If there are no PHRED qualities, but there are Solexa qualities, those are
@ -1053,10 +1058,9 @@ class FastqIteratorAbstractBaseClass(SequenceIterator[str]):
second_title = line[1:].rstrip()
if second_title and second_title != title_line:
raise ValueError("Sequence and quality captions differ.")
seq_string = seq_string.encode() # type: ignore
# This is going to slow things down a little, but assuming
# this isn't allowed we should try and catch it here:
if seq_string and min(seq_string) < ord("!"): # type: ignore
# Note: str.isprintable is False for ASCII characters 0-32 and 127
if not seq_string.isprintable() or " " in seq_string: # type: ignore
# first printable character
raise ValueError("Whitespace is not allowed in the sequence.")

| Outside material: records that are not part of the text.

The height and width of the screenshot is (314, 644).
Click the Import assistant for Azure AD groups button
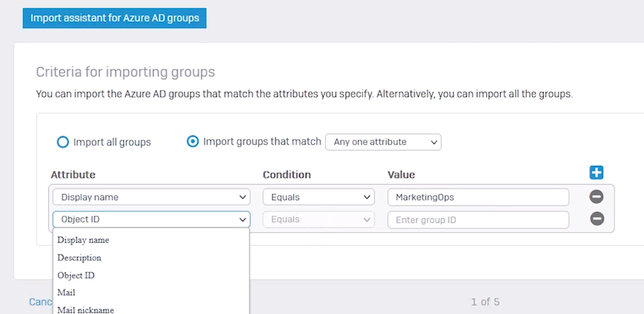coord(115,18)
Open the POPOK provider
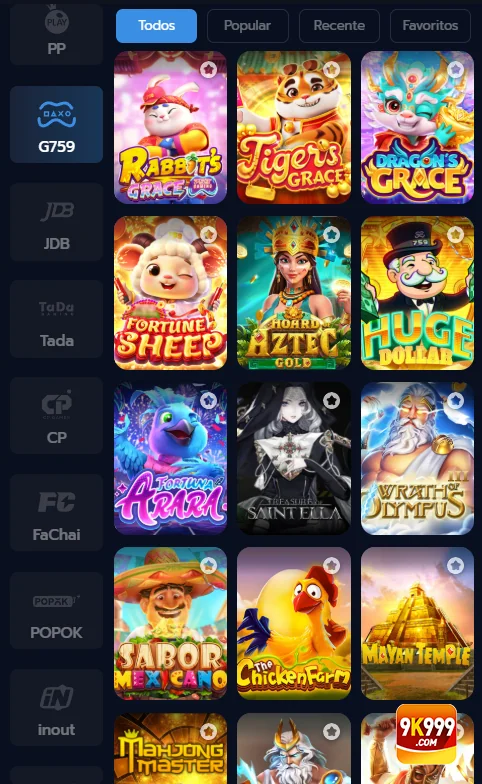This screenshot has width=482, height=784. click(x=56, y=610)
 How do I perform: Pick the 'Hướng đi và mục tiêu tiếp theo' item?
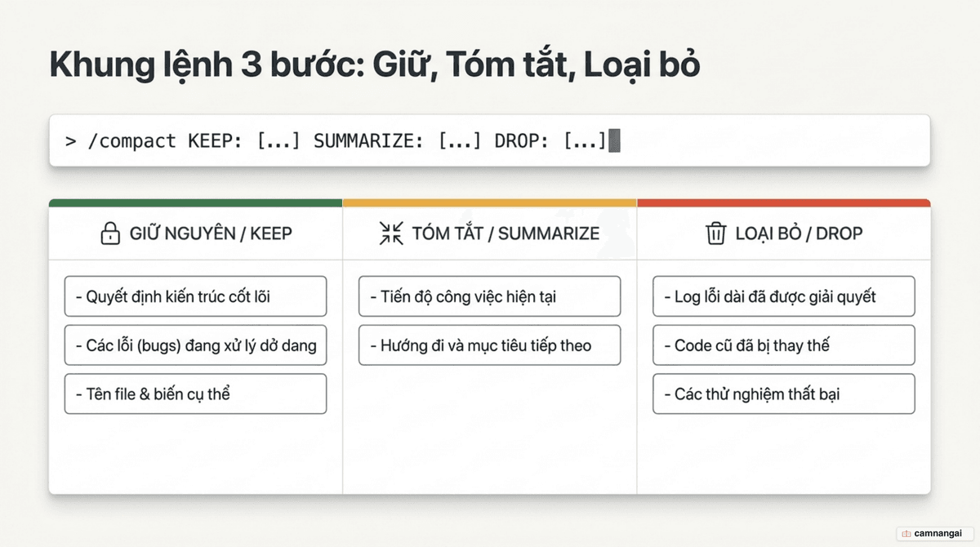(x=489, y=345)
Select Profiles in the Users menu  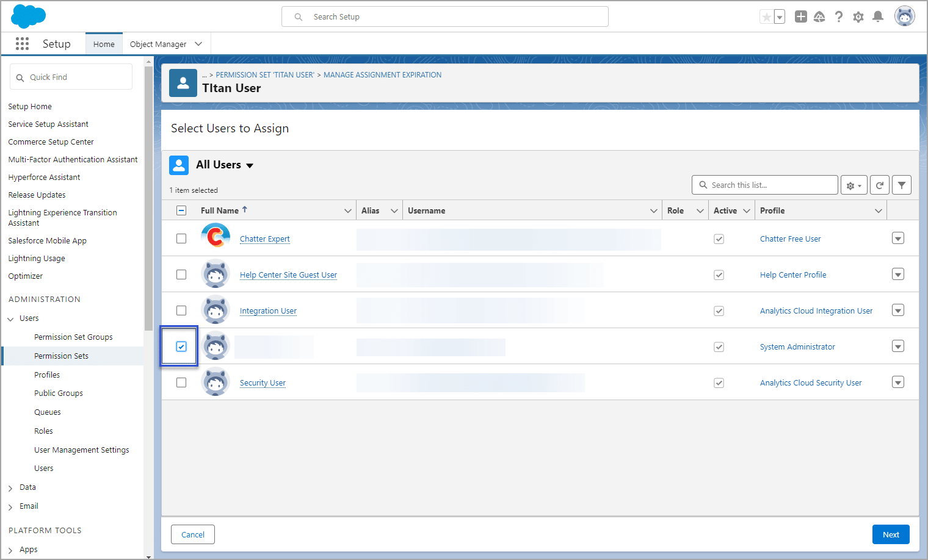click(47, 375)
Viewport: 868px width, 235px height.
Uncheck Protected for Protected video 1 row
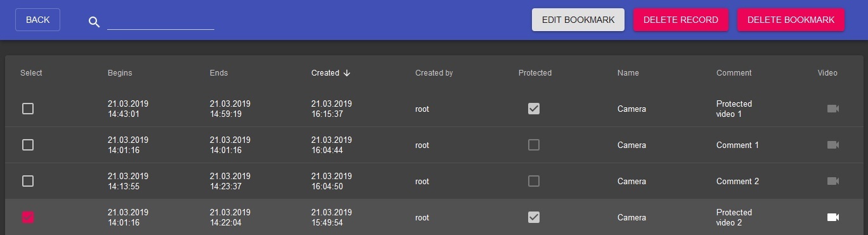534,109
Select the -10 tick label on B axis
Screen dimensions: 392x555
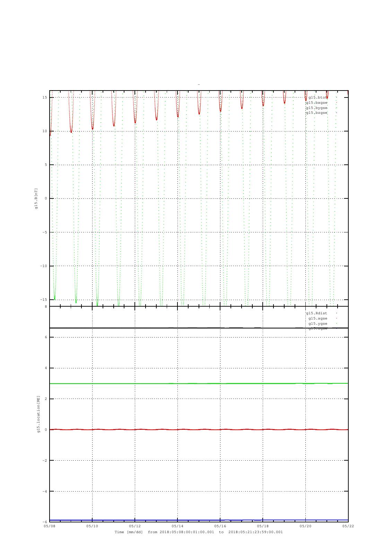pos(43,266)
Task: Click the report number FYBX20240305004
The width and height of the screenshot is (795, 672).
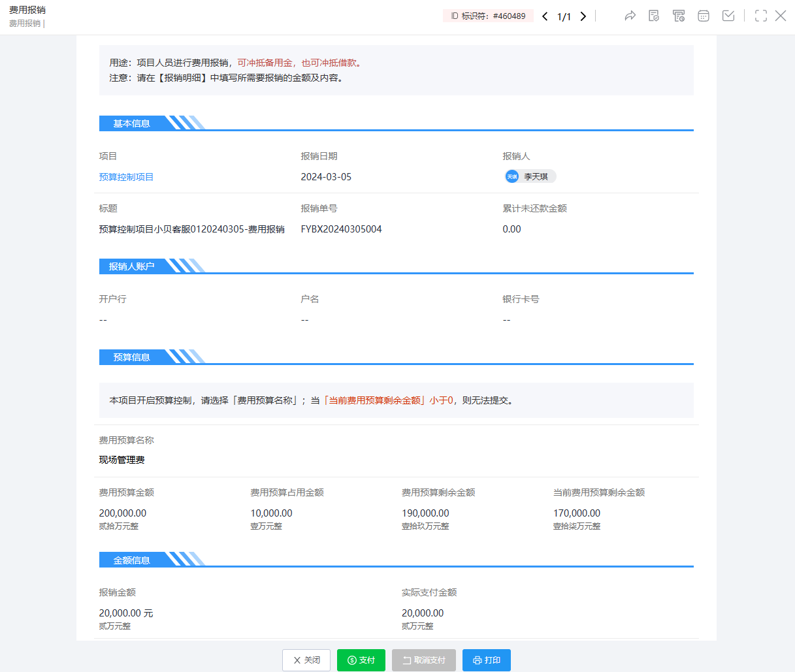Action: (x=341, y=229)
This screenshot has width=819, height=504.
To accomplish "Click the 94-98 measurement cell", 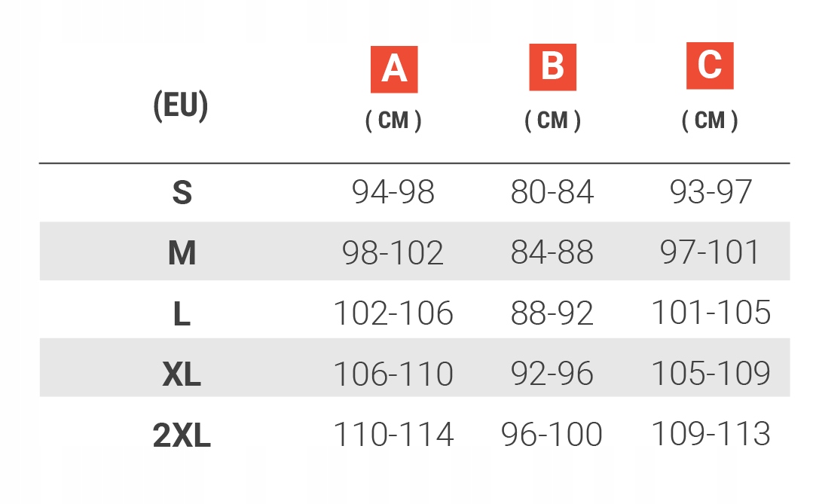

@ -1082,23 +1086,40 @@ class FastqIteratorAbstractBaseClass(SequenceIterator[str]):
raise ValueError("Unexpected end of file")
self.line = None
if seq_len != len(quality_string):
raise ValueError(
"Lengths of sequence and quality values differs for %s (%i and %i)."
% (title_line, seq_len, len(quality_string))
)
descr = title_line
id = descr.split()[0]
name = id
q_mapping = self.q_mapping
try:
qualities = [q_mapping[letter2] for letter2 in quality_string]
except KeyError:
raise ValueError("Invalid character in quality string") from None
# # Avoid length/type checking
if not quality_string.isascii():
# Look for invalid non-ascii characters
index = _find_index_where(quality_string, lambda c: not c.isascii())

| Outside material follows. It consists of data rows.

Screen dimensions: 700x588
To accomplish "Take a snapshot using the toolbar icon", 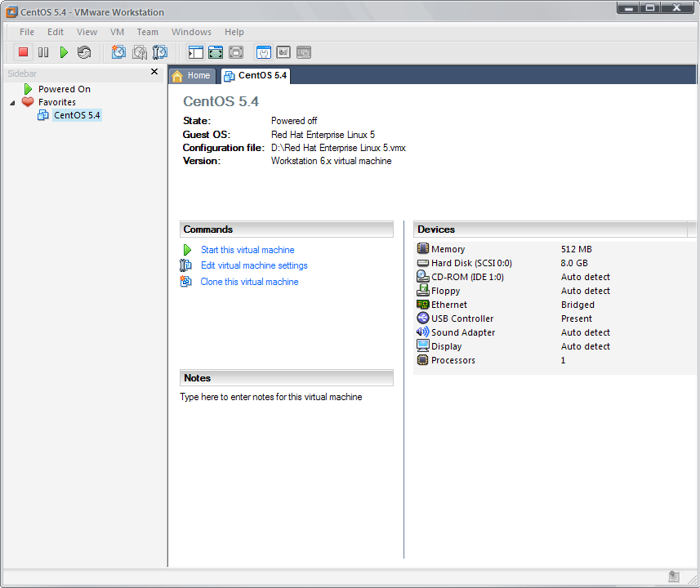I will [x=119, y=52].
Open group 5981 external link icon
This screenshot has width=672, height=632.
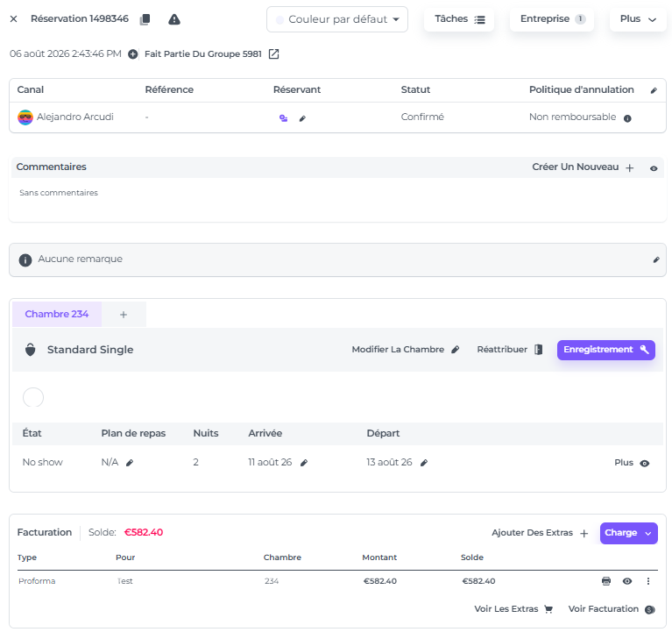pos(273,54)
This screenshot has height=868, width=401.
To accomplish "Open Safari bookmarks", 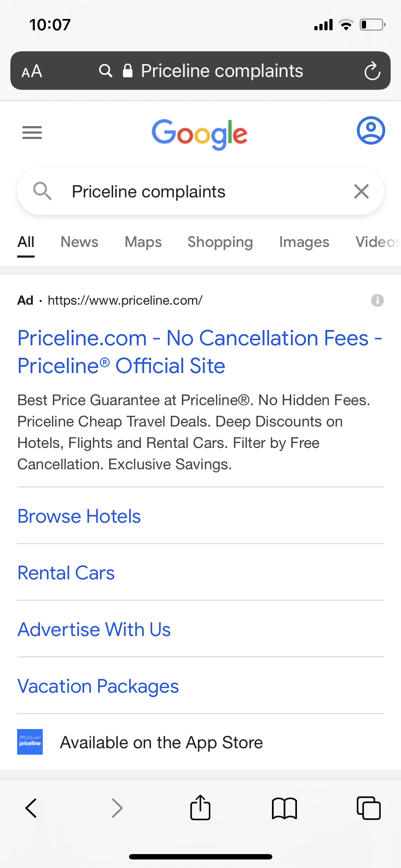I will 284,808.
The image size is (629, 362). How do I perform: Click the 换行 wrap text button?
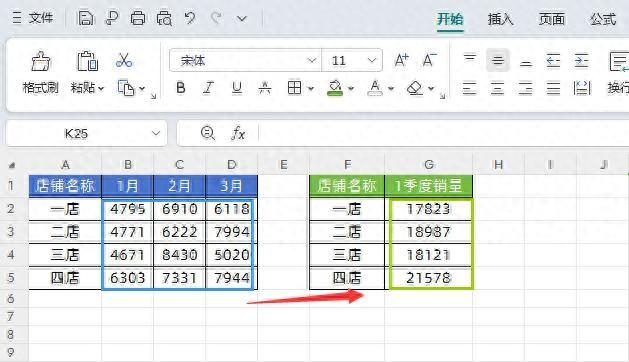click(x=618, y=73)
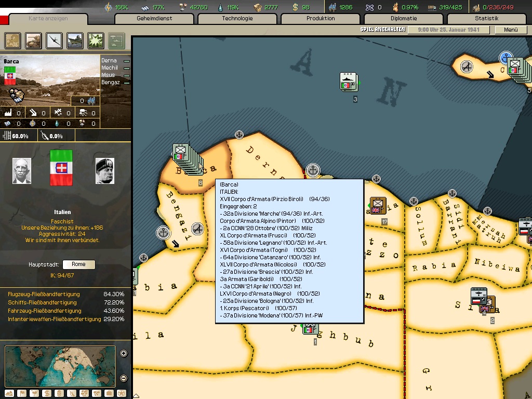
Task: Go to the Diplomatie tab
Action: click(404, 19)
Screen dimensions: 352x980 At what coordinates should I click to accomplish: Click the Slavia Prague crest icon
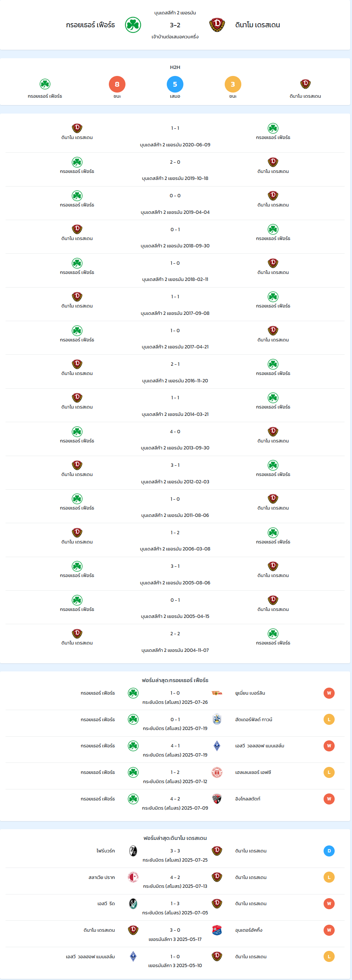click(x=133, y=877)
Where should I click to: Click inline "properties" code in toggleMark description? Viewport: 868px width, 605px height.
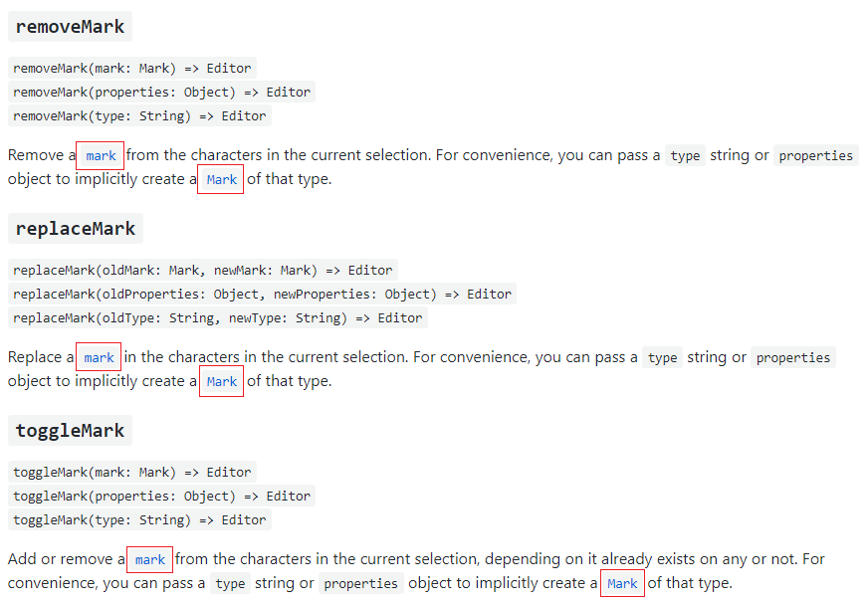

assert index >= 0, "Non-ascii char in qualities not found. Biopython bug?"
details = "is not an ASCII character"
raise InvalidCharError(quality_string, index, details)
if len(quality_string) != seq_len:
# This should happen after ascii check, because non-ascii characters will often trigger this
raise ValueError(
f"Lengths of sequence and quality values differs for {title_line} ({seq_len} and {len(quality_string)})."
)
byte_scores = quality_string.encode().translate(self.q_mapping)
if INVALID_CHAR in byte_scores:
# Look for invalid but still ascii characters
invalid_index = byte_scores.find(INVALID_CHAR_CODE)
details = "not in correct range (are you sure you're using the right QualityIO parser?)"
raise InvalidCharError(quality_string, invalid_index, details)
# Pass through (standard library) array to handle negative scores from old quality formats
qualities = array.array("b", byte_scores).tolist()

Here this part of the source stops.